Levy’s paper describes a “Quantum-Safe Bitcoin” (QSB) transaction scheme designed to remain secure even if quantum computers break the elliptic-curve cryptography used in today’s Bitcoin signatures. The approach replaces elliptic-curve assumptions with hash-based cryptography and Lamport signatures, which are considered resistant to quantum attacks.
Levy argues that because Lamport signatures are post-quantum secure and sign a cryptographically strong identifier of the transaction, altering a transaction would require producing a new Lamport signature that an attacker cannot forge, even with quantum computing capabilities.
At the center of QSB is a cryptographic puzzle that must be solved before a transaction is broadcast. The paper estimates that finding a valid solution would require about 70 trillion attempts.
Unlike Bitcoin mining, where computation is performed to earn block rewards, the QSB computation occurs off-chain before the transaction reaches the network. Users perform the work and submit a transaction that already includes proof that the puzzle was solved.
Levy estimates the puzzle could be solved using commodity hardware such as GPUs at a cost of a few hundred dollars per transaction.
The scheme is designed to operate within Bitcoin’s scripting constraints of 201 opcodes and 10,000 bytes. The paper notes these limits are highly restrictive because every opcode counts toward the total, even if it appears in an unused script branch.
To meet those constraints, the system combines Lamport signatures with hash-based puzzles in a layered transaction structure. It also introduces “transaction pinning,” which requires anyone attempting to modify the transaction to solve the puzzle again.
Levy describes QSB as a “last-resort” measure rather than a scalable fix. The paper says neither the off-chain computational cost nor the on-chain transaction size would scale to Bitcoin’s target throughput or to the needs of most users.
Transaction creation is also more complex than standard Bitcoin usage and may be considered non-standard under current relay policies. As a result, transactions could face propagation issues and may need to be submitted directly to mining pools rather than broadcast through the public mempool.
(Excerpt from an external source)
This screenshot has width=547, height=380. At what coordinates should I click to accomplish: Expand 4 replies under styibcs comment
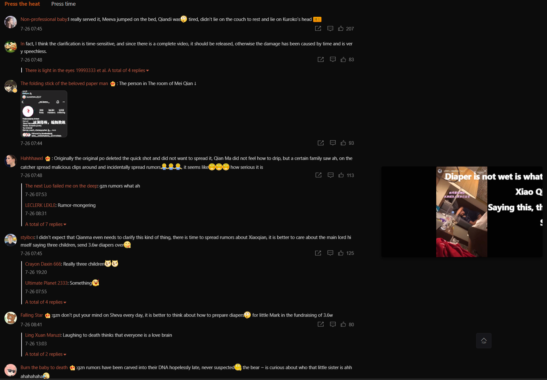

The proposal is designed to avoid attacks based on Shor’s algorithm, which threatens elliptic-curve signatures. However, Levy notes that Grover’s algorithm could still provide a quadratic speedup for quantum attackers.
Levy also emphasizes that, if the quantum threat is real, Bitcoin still needs ongoing research and implementation of the best possible solution—ideally one that is maximally efficient and user-friendly through protocol-level changes.
Levy’s paper adds to a set of proposals aimed at transitioning Bitcoin to quantum-resistant cryptography, including BIP-360. BIP-360 introduces a Pay-to-Merkle-Root address format designed to support quantum-safe signatures.
While the quantum threat to Bitcoin remains theoretical, companies including Google and Cloudflare are already preparing for it, with a stated 2029 deadline to transition their systems to post-quantum cryptography.